Would you set down every entry shown below, precisely as written?

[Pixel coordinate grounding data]
====================

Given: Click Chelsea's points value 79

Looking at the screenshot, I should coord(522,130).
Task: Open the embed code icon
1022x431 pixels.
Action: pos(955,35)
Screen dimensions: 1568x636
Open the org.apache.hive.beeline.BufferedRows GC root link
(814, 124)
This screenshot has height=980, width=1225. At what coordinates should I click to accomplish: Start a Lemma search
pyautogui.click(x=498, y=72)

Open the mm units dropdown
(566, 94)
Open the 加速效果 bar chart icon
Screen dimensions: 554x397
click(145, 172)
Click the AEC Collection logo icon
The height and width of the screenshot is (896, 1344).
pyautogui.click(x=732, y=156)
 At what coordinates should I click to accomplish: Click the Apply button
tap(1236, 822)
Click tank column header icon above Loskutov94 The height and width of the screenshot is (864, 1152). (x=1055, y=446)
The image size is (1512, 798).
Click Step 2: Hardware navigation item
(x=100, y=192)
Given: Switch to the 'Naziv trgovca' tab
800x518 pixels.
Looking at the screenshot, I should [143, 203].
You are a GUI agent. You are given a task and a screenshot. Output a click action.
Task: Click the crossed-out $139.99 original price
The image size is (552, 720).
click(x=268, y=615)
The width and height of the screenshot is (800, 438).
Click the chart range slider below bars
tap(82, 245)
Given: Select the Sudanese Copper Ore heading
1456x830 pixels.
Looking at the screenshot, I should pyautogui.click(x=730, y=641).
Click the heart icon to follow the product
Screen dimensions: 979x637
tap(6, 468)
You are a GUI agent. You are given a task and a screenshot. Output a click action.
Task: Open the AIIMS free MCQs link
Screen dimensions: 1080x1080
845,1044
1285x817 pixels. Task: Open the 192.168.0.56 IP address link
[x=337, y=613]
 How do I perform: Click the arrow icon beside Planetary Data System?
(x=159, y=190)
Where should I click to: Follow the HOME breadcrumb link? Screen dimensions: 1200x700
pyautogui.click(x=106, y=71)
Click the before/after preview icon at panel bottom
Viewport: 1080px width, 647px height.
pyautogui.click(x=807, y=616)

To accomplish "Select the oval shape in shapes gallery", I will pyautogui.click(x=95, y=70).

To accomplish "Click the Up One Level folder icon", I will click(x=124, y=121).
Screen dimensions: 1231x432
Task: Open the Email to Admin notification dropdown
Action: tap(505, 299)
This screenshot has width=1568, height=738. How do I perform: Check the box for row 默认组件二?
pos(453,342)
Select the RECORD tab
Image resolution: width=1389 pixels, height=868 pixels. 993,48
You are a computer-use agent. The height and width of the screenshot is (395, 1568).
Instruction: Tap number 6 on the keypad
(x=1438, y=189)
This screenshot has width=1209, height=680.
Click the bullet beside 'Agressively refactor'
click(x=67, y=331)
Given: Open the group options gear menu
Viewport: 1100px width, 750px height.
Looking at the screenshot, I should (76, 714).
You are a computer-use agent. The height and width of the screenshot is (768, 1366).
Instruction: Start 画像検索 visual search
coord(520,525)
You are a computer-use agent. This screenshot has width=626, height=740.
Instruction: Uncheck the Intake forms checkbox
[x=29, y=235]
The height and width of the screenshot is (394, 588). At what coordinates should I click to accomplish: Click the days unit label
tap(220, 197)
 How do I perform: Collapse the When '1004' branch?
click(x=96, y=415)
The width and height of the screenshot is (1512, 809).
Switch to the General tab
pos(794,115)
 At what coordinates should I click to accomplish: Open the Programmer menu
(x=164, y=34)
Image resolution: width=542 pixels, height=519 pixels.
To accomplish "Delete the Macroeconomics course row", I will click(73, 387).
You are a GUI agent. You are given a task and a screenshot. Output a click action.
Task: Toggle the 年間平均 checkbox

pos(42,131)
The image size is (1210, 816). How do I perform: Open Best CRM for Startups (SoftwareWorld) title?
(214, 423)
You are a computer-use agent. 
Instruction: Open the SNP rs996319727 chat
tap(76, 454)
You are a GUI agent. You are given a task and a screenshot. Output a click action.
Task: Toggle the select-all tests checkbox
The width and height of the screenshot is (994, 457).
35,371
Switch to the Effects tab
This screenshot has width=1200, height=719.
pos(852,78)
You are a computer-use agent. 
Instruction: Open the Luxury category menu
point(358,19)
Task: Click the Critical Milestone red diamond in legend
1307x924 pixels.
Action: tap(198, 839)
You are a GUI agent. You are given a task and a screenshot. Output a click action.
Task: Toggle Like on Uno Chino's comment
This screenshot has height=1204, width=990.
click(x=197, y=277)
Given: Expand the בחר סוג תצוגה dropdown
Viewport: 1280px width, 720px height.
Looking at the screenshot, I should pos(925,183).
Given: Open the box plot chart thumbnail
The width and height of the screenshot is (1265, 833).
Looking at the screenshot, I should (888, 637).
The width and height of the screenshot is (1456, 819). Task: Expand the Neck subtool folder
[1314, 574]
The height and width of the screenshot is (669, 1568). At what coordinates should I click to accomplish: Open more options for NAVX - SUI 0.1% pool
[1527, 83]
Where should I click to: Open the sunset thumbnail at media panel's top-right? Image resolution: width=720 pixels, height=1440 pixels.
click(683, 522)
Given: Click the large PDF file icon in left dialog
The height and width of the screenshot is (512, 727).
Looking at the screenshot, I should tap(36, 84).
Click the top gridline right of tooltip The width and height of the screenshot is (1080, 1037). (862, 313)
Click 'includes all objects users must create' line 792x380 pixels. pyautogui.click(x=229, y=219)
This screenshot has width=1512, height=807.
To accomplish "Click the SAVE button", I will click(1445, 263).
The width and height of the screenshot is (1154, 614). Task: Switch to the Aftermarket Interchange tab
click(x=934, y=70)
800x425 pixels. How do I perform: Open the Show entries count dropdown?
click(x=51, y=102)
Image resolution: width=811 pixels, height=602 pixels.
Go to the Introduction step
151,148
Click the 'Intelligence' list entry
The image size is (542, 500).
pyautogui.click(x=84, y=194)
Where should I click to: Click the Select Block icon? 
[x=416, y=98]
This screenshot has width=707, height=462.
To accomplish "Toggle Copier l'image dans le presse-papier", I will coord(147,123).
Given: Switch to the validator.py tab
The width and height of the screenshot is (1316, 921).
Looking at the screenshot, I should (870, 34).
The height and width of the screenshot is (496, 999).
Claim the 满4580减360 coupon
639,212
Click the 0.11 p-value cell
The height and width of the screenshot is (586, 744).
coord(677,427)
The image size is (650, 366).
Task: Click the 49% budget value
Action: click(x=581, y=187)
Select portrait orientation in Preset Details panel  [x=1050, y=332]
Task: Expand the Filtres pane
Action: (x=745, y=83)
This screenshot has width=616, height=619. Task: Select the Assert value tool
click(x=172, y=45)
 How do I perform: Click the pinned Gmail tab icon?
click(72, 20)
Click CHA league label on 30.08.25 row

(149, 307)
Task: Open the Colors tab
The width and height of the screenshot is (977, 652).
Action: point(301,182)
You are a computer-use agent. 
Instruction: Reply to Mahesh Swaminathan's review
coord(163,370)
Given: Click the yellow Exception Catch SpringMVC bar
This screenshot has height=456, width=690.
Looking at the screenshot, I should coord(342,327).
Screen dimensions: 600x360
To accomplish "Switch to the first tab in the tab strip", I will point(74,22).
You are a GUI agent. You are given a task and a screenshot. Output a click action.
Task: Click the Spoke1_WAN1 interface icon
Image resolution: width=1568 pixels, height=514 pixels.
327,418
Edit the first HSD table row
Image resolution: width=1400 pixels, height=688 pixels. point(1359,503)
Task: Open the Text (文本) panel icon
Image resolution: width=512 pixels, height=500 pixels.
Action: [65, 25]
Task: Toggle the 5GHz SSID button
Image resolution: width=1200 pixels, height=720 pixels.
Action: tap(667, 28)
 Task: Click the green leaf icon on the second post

====================

### ANSWER FOR THIS EXERCISE
Given: Click Chelsea's points value 79

Looking at the screenshot, I should coord(522,130).
Task: Open the embed code icon
1022x431 pixels.
Action: pos(955,35)
Screen dimensions: 1568x636
Open the org.apache.hive.beeline.BufferedRows GC root link
(814, 124)
This screenshot has height=980, width=1225. At what coordinates should I click to accomplish: Start a Lemma search
pyautogui.click(x=498, y=72)

Open the mm units dropdown
(566, 94)
Open the 加速效果 bar chart icon
Screen dimensions: 554x397
click(145, 172)
Click the AEC Collection logo icon
The height and width of the screenshot is (896, 1344).
pyautogui.click(x=732, y=156)
 At what coordinates should I click to accomplish: Click the Apply button
tap(1236, 822)
Click tank column header icon above Loskutov94 The height and width of the screenshot is (864, 1152). (x=1055, y=446)
The image size is (1512, 798).
Click Step 2: Hardware navigation item
(x=100, y=192)
Given: Switch to the 'Naziv trgovca' tab
800x518 pixels.
Looking at the screenshot, I should [143, 203].
You are a GUI agent. You are given a task and a screenshot. Output a click action.
Task: Click the crossed-out $139.99 original price
The image size is (552, 720).
click(x=268, y=615)
The width and height of the screenshot is (800, 438).
Click the chart range slider below bars
tap(82, 245)
Given: Select the Sudanese Copper Ore heading
1456x830 pixels.
Looking at the screenshot, I should pyautogui.click(x=730, y=641).
Click the heart icon to follow the product
Screen dimensions: 979x637
tap(6, 468)
You are a GUI agent. You are given a task and a screenshot. Output a click action.
Task: Open the AIIMS free MCQs link
Screen dimensions: 1080x1080
845,1044
1285x817 pixels. Task: Open the 192.168.0.56 IP address link
[x=337, y=613]
 How do I perform: Click the arrow icon beside Planetary Data System?
(x=159, y=190)
Where should I click to: Follow the HOME breadcrumb link? Screen dimensions: 1200x700
pyautogui.click(x=106, y=71)
Click the before/after preview icon at panel bottom
Viewport: 1080px width, 647px height.
pyautogui.click(x=807, y=616)

To accomplish "Select the oval shape in shapes gallery", I will pyautogui.click(x=95, y=70).

To accomplish "Click the Up One Level folder icon", I will click(x=124, y=121).
Screen dimensions: 1231x432
Task: Open the Email to Admin notification dropdown
Action: tap(505, 299)
This screenshot has width=1568, height=738. How do I perform: Check the box for row 默认组件二?
pos(453,342)
Select the RECORD tab
Image resolution: width=1389 pixels, height=868 pixels. 993,48
You are a computer-use agent. The height and width of the screenshot is (395, 1568).
Instruction: Tap number 6 on the keypad
(x=1438, y=189)
This screenshot has width=1209, height=680.
Click the bullet beside 'Agressively refactor'
click(x=67, y=331)
Given: Open the group options gear menu
Viewport: 1100px width, 750px height.
Looking at the screenshot, I should (76, 714).
You are a computer-use agent. The height and width of the screenshot is (768, 1366).
Instruction: Start 画像検索 visual search
coord(520,525)
You are a computer-use agent. This screenshot has width=626, height=740.
Instruction: Uncheck the Intake forms checkbox
[x=29, y=235]
The height and width of the screenshot is (394, 588). At what coordinates should I click to accomplish: Click the days unit label
tap(220, 197)
 How do I perform: Collapse the When '1004' branch?
click(x=96, y=415)
The width and height of the screenshot is (1512, 809).
Switch to the General tab
pos(794,115)
 At what coordinates should I click to accomplish: Open the Programmer menu
(x=164, y=34)
Image resolution: width=542 pixels, height=519 pixels.
To accomplish "Delete the Macroeconomics course row", I will click(73, 387).
You are a GUI agent. You are given a task and a screenshot. Output a click action.
Task: Toggle the 年間平均 checkbox

pos(42,131)
The image size is (1210, 816). How do I perform: Open Best CRM for Startups (SoftwareWorld) title?
(214, 423)
You are a computer-use agent. 
Instruction: Open the SNP rs996319727 chat
tap(76, 454)
You are a GUI agent. You are given a task and a screenshot. Output a click action.
Task: Toggle the select-all tests checkbox
The width and height of the screenshot is (994, 457).
35,371
Switch to the Effects tab
This screenshot has width=1200, height=719.
pos(852,78)
You are a computer-use agent. 
Instruction: Open the Luxury category menu
point(358,19)
Task: Click the Critical Milestone red diamond in legend
1307x924 pixels.
Action: tap(198, 839)
You are a GUI agent. You are given a task and a screenshot. Output a click action.
Task: Toggle Like on Uno Chino's comment
This screenshot has height=1204, width=990.
click(x=197, y=277)
Given: Expand the בחר סוג תצוגה dropdown
Viewport: 1280px width, 720px height.
Looking at the screenshot, I should pos(925,183).
Given: Open the box plot chart thumbnail
The width and height of the screenshot is (1265, 833).
Looking at the screenshot, I should (888, 637).
The width and height of the screenshot is (1456, 819). Task: Expand the Neck subtool folder
[1314, 574]
The height and width of the screenshot is (669, 1568). At what coordinates should I click to accomplish: Open more options for NAVX - SUI 0.1% pool
[1527, 83]
Where should I click to: Open the sunset thumbnail at media panel's top-right? Image resolution: width=720 pixels, height=1440 pixels.
click(683, 522)
Given: Click the large PDF file icon in left dialog
The height and width of the screenshot is (512, 727).
Looking at the screenshot, I should tap(36, 84).
Click the top gridline right of tooltip The width and height of the screenshot is (1080, 1037). (862, 313)
Click 'includes all objects users must create' line 792x380 pixels. pyautogui.click(x=229, y=219)
This screenshot has width=1512, height=807.
To accomplish "Click the SAVE button", I will click(1445, 263).
The width and height of the screenshot is (1154, 614). Task: Switch to the Aftermarket Interchange tab
click(x=934, y=70)
800x425 pixels. How do I perform: Open the Show entries count dropdown?
click(x=51, y=102)
Image resolution: width=811 pixels, height=602 pixels.
Go to the Introduction step
151,148
Click the 'Intelligence' list entry
The image size is (542, 500).
pyautogui.click(x=84, y=194)
Where should I click to: Click the Select Block icon? 
[x=416, y=98]
This screenshot has width=707, height=462.
To accomplish "Toggle Copier l'image dans le presse-papier", I will coord(147,123).
Given: Switch to the validator.py tab
The width and height of the screenshot is (1316, 921).
Looking at the screenshot, I should (870, 34).
The height and width of the screenshot is (496, 999).
Claim the 满4580减360 coupon
639,212
Click the 0.11 p-value cell
The height and width of the screenshot is (586, 744).
coord(677,427)
The image size is (650, 366).
Task: Click the 49% budget value
Action: click(x=581, y=187)
Select portrait orientation in Preset Details panel  [x=1050, y=332]
Task: Expand the Filtres pane
Action: (x=745, y=83)
This screenshot has width=616, height=619. Task: Select the Assert value tool
click(x=172, y=45)
 How do I perform: Click the pinned Gmail tab icon?
click(72, 20)
Click CHA league label on 30.08.25 row

(149, 307)
Task: Open the Colors tab
The width and height of the screenshot is (977, 652).
Action: point(301,182)
You are a computer-use agent. 
Instruction: Reply to Mahesh Swaminathan's review
coord(163,370)
Given: Click the yellow Exception Catch SpringMVC bar
This screenshot has height=456, width=690.
Looking at the screenshot, I should coord(342,327).
Screen dimensions: 600x360
To accomplish "Switch to the first tab in the tab strip", I will point(74,22).
You are a GUI agent. You are given a task and a screenshot. Output a click action.
Task: Click the Spoke1_WAN1 interface icon
Image resolution: width=1568 pixels, height=514 pixels.
327,418
Edit the first HSD table row
Image resolution: width=1400 pixels, height=688 pixels. point(1359,503)
Task: Open the Text (文本) panel icon
Image resolution: width=512 pixels, height=500 pixels.
Action: [65, 25]
Task: Toggle the 5GHz SSID button
Image resolution: width=1200 pixels, height=720 pixels.
Action: tap(667, 28)
 Task: Click the green leaf icon on the second post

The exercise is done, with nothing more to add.